Saved entries >>
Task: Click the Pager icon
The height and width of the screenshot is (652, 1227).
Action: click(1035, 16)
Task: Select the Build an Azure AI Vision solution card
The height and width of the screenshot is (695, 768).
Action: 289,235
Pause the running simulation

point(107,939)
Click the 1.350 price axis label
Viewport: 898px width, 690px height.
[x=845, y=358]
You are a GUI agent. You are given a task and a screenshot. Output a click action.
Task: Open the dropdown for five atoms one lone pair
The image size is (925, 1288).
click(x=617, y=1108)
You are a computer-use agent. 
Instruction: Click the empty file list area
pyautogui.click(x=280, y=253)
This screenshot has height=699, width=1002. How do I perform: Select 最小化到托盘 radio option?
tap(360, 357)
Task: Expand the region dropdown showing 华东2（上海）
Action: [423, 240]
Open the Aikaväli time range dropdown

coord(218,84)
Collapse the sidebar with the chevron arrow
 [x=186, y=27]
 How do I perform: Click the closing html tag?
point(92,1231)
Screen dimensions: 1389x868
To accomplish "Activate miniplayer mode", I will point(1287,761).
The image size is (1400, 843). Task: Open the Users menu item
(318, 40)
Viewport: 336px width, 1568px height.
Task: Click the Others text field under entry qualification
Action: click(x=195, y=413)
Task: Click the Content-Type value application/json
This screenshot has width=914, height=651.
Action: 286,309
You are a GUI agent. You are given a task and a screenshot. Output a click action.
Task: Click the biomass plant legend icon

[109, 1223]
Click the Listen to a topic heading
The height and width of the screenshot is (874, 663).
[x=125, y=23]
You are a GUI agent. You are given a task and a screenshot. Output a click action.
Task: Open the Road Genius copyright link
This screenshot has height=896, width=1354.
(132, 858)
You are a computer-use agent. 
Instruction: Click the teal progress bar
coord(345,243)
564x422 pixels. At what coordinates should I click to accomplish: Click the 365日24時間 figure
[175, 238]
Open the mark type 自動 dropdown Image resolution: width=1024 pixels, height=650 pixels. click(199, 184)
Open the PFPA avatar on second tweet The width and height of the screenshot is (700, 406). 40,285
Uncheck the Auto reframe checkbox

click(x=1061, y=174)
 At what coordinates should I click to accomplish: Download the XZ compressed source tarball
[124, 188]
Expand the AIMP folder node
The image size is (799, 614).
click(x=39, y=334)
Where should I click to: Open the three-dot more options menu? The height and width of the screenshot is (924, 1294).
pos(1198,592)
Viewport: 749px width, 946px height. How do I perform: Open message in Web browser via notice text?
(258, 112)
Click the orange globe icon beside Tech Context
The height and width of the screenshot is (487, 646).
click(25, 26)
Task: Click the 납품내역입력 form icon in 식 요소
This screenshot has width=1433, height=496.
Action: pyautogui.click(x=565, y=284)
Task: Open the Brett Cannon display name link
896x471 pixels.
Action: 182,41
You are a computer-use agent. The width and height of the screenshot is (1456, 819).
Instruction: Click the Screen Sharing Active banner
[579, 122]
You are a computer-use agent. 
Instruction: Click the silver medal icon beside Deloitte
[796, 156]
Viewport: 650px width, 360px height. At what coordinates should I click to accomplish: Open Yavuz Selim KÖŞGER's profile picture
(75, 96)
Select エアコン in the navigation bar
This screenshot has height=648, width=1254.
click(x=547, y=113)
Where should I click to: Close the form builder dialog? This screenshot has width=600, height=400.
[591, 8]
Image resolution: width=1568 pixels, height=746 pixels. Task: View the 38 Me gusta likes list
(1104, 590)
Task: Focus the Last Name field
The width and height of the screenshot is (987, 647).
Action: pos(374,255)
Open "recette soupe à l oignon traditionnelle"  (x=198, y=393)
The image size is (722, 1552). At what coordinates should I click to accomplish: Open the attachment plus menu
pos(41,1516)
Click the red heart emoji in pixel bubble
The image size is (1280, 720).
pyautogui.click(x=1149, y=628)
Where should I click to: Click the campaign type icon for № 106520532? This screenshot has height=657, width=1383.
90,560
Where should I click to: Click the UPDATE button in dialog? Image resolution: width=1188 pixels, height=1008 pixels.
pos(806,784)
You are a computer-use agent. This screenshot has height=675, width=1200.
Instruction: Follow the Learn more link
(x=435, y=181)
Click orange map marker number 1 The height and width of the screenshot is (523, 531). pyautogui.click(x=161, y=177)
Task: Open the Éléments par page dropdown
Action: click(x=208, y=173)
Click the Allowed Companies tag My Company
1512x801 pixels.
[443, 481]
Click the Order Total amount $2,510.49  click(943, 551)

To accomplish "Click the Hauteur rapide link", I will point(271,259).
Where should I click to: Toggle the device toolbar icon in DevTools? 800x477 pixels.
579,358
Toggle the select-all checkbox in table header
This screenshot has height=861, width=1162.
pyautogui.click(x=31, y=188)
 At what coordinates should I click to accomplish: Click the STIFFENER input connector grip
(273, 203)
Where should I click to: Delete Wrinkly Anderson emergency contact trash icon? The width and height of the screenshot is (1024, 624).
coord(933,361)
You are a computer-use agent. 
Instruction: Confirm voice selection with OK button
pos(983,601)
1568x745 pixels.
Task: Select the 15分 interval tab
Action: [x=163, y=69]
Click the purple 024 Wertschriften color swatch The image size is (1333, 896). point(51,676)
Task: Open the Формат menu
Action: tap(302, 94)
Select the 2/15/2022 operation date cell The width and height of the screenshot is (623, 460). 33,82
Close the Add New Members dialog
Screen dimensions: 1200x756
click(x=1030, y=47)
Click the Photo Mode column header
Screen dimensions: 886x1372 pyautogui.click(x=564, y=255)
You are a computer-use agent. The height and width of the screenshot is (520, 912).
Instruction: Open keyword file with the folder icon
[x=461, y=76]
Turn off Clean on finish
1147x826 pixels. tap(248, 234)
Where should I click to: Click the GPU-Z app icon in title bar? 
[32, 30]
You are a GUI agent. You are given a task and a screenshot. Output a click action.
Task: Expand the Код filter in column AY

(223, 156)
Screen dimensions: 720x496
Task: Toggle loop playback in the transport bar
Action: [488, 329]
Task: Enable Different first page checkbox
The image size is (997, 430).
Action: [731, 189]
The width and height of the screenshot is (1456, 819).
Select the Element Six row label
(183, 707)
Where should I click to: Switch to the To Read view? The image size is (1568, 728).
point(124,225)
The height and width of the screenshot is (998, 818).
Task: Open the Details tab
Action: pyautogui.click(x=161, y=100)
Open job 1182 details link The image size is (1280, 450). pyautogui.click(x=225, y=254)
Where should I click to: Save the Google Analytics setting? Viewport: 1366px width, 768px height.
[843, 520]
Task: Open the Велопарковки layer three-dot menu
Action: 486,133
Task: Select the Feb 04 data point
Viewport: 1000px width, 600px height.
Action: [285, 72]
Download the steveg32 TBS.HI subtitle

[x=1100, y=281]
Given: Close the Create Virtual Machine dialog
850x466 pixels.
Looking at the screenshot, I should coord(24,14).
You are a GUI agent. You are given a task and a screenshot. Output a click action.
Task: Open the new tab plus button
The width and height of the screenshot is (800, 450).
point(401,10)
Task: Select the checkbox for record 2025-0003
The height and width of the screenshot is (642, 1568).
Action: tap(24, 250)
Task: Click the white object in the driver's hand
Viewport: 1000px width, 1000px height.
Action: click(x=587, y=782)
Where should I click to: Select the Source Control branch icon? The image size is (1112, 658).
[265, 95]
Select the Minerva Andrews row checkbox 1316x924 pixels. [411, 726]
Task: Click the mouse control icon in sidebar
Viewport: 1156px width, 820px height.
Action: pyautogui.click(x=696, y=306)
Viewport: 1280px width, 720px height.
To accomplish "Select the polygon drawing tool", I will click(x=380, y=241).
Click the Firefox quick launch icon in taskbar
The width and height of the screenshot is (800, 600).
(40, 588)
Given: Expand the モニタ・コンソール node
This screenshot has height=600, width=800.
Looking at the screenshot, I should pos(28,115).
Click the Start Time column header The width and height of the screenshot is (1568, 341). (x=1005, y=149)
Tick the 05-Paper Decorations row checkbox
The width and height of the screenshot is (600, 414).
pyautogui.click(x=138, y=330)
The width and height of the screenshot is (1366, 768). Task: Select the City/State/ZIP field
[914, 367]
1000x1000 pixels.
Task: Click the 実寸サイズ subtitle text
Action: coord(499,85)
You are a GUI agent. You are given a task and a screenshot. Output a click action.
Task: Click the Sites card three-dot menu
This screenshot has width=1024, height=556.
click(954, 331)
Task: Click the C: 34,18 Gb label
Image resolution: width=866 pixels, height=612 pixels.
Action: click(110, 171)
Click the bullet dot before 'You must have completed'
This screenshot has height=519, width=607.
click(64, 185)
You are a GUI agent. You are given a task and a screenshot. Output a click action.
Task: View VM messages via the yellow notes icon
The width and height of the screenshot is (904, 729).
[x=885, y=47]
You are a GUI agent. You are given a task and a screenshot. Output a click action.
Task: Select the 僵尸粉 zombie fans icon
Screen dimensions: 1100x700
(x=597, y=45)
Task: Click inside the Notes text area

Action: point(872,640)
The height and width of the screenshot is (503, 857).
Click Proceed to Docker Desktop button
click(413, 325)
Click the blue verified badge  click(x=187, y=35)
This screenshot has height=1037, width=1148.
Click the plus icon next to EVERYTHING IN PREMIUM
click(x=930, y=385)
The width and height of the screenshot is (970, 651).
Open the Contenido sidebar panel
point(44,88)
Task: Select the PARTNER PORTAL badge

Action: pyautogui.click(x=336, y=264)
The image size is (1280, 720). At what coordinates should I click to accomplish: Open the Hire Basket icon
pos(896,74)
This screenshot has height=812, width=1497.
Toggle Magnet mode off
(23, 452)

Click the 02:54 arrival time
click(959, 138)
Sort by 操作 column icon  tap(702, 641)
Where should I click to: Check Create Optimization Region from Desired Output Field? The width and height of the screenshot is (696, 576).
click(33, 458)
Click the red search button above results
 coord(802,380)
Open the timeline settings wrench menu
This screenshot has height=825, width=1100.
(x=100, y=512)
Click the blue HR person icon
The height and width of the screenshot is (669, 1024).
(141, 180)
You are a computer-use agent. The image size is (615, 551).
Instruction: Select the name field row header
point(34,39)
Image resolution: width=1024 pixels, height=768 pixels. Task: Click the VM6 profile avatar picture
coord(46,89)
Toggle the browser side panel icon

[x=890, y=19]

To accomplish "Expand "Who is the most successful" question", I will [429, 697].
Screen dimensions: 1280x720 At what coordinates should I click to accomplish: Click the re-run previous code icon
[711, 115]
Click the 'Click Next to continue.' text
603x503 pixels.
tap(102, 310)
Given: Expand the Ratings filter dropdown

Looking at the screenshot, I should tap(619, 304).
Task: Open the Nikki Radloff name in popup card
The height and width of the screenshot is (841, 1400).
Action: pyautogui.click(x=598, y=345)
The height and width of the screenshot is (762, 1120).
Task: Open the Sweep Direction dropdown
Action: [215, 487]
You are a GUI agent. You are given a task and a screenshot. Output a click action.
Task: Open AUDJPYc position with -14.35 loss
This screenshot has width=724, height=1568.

THE TASK >> What do the lines from the one with "You are a computer-use agent. The image" through the last line of the entries say? Print them word for word, both ends included, and nothing else.

RESULT OF THE EXERCISE >>
You are a computer-use agent. The image size is (615, 551).
Instruction: Select the name field row header
point(34,39)
Image resolution: width=1024 pixels, height=768 pixels. Task: Click the VM6 profile avatar picture
coord(46,89)
Toggle the browser side panel icon

[x=890, y=19]

To accomplish "Expand "Who is the most successful" question", I will [429, 697].
Screen dimensions: 1280x720 At what coordinates should I click to accomplish: Click the re-run previous code icon
[711, 115]
Click the 'Click Next to continue.' text
603x503 pixels.
tap(102, 310)
Given: Expand the Ratings filter dropdown

Looking at the screenshot, I should tap(619, 304).
Task: Open the Nikki Radloff name in popup card
The height and width of the screenshot is (841, 1400).
Action: pyautogui.click(x=598, y=345)
The height and width of the screenshot is (762, 1120).
Task: Open the Sweep Direction dropdown
Action: [215, 487]
You are a GUI agent. You are given a task and a screenshot. Output a click action.
Task: Open AUDJPYc position with -14.35 loss
This screenshot has width=724, height=1568.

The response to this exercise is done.